> _Task_: Starting at the line that holds "Instruction: Click the hazel@hazelwhicher.co.uk" and stopping at the line that holds "This screenshot has width=1449, height=638.", restate the records below word for word, with both of those lines included.

::: Material provided :::

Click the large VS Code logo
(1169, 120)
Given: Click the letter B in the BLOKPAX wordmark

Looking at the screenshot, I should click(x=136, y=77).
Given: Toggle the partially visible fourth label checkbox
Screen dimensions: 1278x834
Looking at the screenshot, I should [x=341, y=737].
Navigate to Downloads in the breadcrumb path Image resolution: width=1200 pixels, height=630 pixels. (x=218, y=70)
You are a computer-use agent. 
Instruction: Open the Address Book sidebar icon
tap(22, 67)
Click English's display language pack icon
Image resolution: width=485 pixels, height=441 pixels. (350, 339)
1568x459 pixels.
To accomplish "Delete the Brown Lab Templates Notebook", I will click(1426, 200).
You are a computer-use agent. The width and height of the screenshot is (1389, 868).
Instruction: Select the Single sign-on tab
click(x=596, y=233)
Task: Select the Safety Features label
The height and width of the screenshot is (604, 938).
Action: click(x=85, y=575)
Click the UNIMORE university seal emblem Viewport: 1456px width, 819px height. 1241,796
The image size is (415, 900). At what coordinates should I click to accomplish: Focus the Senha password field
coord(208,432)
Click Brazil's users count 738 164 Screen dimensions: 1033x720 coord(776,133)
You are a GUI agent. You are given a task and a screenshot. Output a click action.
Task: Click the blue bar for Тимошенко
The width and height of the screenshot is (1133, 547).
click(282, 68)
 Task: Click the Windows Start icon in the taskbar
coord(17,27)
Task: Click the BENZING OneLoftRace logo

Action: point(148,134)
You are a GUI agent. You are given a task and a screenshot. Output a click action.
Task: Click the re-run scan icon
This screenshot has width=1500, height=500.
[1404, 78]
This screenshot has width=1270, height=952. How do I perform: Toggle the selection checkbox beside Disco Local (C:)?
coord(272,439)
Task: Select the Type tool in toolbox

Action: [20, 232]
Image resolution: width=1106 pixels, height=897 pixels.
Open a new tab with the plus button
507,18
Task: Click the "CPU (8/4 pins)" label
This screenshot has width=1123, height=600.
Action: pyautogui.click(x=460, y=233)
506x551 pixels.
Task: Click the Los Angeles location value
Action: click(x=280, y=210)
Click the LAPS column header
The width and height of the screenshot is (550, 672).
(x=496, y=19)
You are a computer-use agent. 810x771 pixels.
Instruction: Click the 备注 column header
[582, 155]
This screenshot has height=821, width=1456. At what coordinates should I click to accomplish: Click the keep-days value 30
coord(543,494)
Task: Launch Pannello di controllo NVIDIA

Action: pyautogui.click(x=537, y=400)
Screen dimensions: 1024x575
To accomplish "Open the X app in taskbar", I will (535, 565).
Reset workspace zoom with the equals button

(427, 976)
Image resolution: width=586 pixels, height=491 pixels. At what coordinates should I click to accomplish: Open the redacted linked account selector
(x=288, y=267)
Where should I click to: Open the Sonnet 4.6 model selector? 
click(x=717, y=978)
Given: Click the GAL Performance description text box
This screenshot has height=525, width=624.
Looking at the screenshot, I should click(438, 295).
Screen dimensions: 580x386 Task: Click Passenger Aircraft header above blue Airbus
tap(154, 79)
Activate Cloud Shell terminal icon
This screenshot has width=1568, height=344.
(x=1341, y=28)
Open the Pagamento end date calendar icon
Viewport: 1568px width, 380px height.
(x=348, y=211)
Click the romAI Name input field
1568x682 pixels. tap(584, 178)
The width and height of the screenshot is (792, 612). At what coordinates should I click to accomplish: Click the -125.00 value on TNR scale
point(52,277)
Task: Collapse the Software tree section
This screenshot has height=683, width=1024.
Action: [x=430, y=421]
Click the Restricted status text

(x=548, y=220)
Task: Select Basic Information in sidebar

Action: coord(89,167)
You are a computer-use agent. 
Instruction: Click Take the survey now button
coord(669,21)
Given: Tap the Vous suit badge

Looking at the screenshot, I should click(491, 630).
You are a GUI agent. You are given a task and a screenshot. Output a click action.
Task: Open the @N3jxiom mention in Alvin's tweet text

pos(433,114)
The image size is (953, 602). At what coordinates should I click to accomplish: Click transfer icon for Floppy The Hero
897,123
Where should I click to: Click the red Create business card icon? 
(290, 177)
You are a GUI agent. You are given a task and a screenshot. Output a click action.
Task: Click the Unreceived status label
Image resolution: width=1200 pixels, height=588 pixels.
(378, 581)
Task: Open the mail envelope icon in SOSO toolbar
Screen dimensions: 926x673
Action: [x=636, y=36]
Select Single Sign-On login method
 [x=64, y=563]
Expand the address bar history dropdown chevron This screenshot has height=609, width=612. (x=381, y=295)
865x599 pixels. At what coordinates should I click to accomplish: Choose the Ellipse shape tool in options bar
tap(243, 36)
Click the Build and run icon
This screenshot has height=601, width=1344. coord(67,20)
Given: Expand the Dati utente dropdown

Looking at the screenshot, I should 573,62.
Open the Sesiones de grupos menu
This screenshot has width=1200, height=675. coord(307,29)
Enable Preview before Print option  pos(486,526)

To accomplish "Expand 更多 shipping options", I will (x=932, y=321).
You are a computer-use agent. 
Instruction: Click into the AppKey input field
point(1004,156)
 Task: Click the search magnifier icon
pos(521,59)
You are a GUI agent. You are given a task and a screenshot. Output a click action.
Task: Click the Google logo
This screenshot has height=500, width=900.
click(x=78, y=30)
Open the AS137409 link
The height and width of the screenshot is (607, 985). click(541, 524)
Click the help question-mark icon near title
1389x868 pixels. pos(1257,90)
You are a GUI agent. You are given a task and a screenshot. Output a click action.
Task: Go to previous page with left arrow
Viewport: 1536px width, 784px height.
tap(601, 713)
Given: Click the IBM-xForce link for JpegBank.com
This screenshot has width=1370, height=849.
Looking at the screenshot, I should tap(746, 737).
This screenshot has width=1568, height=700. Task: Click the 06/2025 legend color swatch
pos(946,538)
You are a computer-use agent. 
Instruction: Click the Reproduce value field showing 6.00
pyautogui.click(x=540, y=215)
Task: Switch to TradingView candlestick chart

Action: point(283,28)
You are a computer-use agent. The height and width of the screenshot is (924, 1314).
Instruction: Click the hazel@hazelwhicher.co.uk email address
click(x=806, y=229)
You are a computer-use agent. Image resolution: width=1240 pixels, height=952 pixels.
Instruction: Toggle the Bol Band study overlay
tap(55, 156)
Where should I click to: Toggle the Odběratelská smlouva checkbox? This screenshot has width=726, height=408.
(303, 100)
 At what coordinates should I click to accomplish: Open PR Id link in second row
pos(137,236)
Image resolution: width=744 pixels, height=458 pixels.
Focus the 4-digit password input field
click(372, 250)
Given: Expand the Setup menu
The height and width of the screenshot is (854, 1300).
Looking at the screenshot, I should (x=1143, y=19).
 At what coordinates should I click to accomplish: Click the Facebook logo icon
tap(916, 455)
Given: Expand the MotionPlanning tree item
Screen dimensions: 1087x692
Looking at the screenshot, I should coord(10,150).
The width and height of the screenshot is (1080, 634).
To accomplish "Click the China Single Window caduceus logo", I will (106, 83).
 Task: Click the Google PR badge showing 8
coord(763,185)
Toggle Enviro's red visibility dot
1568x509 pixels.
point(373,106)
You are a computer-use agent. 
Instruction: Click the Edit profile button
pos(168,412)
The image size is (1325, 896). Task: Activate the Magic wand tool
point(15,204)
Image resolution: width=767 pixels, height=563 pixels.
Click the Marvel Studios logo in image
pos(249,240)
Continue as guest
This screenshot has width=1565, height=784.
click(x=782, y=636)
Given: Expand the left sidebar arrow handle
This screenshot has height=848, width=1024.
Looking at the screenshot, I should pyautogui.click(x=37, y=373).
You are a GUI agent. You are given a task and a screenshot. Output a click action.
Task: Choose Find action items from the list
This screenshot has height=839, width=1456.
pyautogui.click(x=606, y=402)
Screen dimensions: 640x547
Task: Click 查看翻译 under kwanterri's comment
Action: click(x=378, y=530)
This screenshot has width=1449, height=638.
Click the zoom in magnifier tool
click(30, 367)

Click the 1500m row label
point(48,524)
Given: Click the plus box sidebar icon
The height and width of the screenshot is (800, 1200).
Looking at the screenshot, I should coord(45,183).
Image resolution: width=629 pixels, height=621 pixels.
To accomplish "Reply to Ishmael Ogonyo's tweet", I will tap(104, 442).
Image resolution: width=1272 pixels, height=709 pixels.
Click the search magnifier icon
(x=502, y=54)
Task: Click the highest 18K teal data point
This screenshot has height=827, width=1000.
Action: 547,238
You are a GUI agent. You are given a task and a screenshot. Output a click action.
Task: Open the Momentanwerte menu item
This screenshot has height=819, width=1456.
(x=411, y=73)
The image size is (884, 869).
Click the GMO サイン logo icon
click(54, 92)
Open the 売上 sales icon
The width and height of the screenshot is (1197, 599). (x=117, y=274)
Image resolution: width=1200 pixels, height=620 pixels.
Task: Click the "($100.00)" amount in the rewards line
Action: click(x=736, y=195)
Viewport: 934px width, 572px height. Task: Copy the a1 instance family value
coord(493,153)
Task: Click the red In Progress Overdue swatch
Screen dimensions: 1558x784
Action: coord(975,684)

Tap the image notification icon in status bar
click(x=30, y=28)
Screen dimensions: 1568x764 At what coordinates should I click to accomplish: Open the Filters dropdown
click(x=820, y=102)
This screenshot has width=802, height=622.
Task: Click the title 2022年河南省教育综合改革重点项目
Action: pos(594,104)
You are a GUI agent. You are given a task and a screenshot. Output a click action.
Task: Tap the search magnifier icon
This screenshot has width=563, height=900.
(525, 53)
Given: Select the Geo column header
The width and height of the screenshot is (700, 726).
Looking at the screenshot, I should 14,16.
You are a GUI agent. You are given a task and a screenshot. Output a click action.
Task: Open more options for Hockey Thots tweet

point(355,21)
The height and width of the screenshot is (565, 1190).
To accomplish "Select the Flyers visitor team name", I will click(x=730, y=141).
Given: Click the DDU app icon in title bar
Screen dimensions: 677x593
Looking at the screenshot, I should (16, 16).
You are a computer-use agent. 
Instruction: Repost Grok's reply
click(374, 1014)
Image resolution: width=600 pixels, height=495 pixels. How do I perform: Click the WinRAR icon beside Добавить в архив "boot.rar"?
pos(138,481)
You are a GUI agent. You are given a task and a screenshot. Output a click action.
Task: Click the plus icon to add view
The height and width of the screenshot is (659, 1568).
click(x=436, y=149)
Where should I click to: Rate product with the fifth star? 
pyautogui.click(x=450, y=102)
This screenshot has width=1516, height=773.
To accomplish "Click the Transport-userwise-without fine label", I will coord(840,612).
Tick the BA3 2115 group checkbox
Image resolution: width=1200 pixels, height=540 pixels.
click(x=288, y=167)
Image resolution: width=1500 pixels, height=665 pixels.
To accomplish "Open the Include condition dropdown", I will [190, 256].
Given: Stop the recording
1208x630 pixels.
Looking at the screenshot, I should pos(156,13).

:::

> _Response to this exercise_:
Instruction: Click the hazel@hazelwhicher.co.uk email address
click(x=806, y=229)
You are a computer-use agent. Image resolution: width=1240 pixels, height=952 pixels.
Instruction: Toggle the Bol Band study overlay
tap(55, 156)
Where should I click to: Toggle the Odběratelská smlouva checkbox? This screenshot has width=726, height=408.
(303, 100)
 At what coordinates should I click to accomplish: Open PR Id link in second row
pos(137,236)
Image resolution: width=744 pixels, height=458 pixels.
Focus the 4-digit password input field
click(372, 250)
Given: Expand the Setup menu
The height and width of the screenshot is (854, 1300).
Looking at the screenshot, I should (x=1143, y=19).
 At what coordinates should I click to accomplish: Click the Facebook logo icon
tap(916, 455)
Given: Expand the MotionPlanning tree item
Screen dimensions: 1087x692
Looking at the screenshot, I should coord(10,150).
The width and height of the screenshot is (1080, 634).
To accomplish "Click the China Single Window caduceus logo", I will (106, 83).
 Task: Click the Google PR badge showing 8
coord(763,185)
Toggle Enviro's red visibility dot
1568x509 pixels.
point(373,106)
You are a computer-use agent. 
Instruction: Click the Edit profile button
pos(168,412)
The image size is (1325, 896). Task: Activate the Magic wand tool
point(15,204)
Image resolution: width=767 pixels, height=563 pixels.
Click the Marvel Studios logo in image
pos(249,240)
Continue as guest
This screenshot has width=1565, height=784.
click(x=782, y=636)
Given: Expand the left sidebar arrow handle
This screenshot has height=848, width=1024.
Looking at the screenshot, I should pyautogui.click(x=37, y=373).
You are a GUI agent. You are given a task and a screenshot. Output a click action.
Task: Choose Find action items from the list
This screenshot has height=839, width=1456.
pyautogui.click(x=606, y=402)
Screen dimensions: 640x547
Task: Click 查看翻译 under kwanterri's comment
Action: click(x=378, y=530)
This screenshot has width=1449, height=638.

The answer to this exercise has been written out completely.